**Work to be completed**:
Tally the lines in the data below that contain the word "resolution", and reply with the count alone.

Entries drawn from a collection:

_ _ _ _

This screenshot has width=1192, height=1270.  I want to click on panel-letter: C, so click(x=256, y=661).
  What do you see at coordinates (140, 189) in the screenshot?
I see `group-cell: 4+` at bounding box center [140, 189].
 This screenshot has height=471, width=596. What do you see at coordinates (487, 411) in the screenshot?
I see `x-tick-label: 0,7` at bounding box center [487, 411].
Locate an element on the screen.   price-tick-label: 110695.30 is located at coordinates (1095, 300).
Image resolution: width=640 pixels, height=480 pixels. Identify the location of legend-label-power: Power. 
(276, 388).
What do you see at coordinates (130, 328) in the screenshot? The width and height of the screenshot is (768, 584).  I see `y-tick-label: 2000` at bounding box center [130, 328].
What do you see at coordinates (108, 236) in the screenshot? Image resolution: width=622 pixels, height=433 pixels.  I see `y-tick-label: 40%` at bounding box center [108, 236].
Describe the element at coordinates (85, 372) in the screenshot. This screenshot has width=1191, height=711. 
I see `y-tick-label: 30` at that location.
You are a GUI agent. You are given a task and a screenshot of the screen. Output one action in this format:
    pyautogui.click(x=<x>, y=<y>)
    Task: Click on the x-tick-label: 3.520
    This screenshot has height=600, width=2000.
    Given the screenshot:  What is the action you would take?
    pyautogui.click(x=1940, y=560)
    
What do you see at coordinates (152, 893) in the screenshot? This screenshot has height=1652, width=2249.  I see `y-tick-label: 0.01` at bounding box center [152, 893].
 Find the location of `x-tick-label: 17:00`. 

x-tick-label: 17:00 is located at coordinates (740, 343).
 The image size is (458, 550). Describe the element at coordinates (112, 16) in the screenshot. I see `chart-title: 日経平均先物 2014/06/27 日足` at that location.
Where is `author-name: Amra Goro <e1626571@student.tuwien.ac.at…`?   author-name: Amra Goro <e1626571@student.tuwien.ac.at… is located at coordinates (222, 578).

_ _ _ _

**Final answer**:
2